# WHAT TO PRODUCE
In the data below, retype exactly the line that contains "Where should I click to: Unpin" and every line after it, through the last.
- - - - - - -
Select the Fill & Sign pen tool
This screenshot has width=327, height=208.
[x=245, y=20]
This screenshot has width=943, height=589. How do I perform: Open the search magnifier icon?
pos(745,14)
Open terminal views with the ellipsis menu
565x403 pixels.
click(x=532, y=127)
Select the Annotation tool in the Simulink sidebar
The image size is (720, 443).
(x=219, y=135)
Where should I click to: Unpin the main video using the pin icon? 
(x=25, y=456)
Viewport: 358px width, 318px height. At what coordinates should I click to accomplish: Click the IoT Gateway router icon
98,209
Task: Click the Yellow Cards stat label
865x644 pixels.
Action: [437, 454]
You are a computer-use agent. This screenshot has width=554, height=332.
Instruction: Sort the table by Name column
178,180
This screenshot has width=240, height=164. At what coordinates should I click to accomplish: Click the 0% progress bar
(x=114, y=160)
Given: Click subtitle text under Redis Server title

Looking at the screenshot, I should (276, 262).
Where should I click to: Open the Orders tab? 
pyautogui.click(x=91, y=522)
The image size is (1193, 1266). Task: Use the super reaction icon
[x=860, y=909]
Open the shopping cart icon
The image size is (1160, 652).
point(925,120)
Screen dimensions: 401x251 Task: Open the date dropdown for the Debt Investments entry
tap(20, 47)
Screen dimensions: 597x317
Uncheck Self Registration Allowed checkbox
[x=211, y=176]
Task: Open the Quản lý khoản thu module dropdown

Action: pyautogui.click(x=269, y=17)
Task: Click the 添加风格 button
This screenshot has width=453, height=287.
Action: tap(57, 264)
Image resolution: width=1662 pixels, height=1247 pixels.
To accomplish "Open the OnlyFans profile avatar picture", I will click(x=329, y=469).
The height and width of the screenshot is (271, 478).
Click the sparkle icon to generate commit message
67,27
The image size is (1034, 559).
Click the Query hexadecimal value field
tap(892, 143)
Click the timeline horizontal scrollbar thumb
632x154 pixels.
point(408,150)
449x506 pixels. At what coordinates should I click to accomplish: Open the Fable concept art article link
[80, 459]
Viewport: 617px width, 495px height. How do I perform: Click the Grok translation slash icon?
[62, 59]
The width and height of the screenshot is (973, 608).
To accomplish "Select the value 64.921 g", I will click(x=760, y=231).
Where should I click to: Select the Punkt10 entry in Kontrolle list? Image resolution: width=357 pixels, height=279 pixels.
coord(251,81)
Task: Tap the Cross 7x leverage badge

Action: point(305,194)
- - - - - - -
# ANSWER SECTION
Where should I click to: Unpin the main video using the pin icon? 
(x=25, y=456)
Viewport: 358px width, 318px height. At what coordinates should I click to accomplish: Click the IoT Gateway router icon
98,209
Task: Click the Yellow Cards stat label
865x644 pixels.
Action: [437, 454]
You are a computer-use agent. This screenshot has width=554, height=332.
Instruction: Sort the table by Name column
178,180
This screenshot has width=240, height=164. At what coordinates should I click to accomplish: Click the 0% progress bar
(x=114, y=160)
Given: Click subtitle text under Redis Server title

Looking at the screenshot, I should (276, 262).
Where should I click to: Open the Orders tab? 
pyautogui.click(x=91, y=522)
The image size is (1193, 1266). Task: Use the super reaction icon
[x=860, y=909]
Open the shopping cart icon
The image size is (1160, 652).
point(925,120)
Screen dimensions: 401x251 Task: Open the date dropdown for the Debt Investments entry
tap(20, 47)
Screen dimensions: 597x317
Uncheck Self Registration Allowed checkbox
[x=211, y=176]
Task: Open the Quản lý khoản thu module dropdown

Action: pyautogui.click(x=269, y=17)
Task: Click the 添加风格 button
This screenshot has width=453, height=287.
Action: tap(57, 264)
Image resolution: width=1662 pixels, height=1247 pixels.
To accomplish "Open the OnlyFans profile avatar picture", I will click(x=329, y=469).
The height and width of the screenshot is (271, 478).
Click the sparkle icon to generate commit message
67,27
The image size is (1034, 559).
Click the Query hexadecimal value field
tap(892, 143)
Click the timeline horizontal scrollbar thumb
632x154 pixels.
point(408,150)
449x506 pixels. At what coordinates should I click to accomplish: Open the Fable concept art article link
[80, 459]
Viewport: 617px width, 495px height. How do I perform: Click the Grok translation slash icon?
[62, 59]
The width and height of the screenshot is (973, 608).
To accomplish "Select the value 64.921 g", I will click(x=760, y=231).
Where should I click to: Select the Punkt10 entry in Kontrolle list? Image resolution: width=357 pixels, height=279 pixels.
coord(251,81)
Task: Tap the Cross 7x leverage badge

Action: point(305,194)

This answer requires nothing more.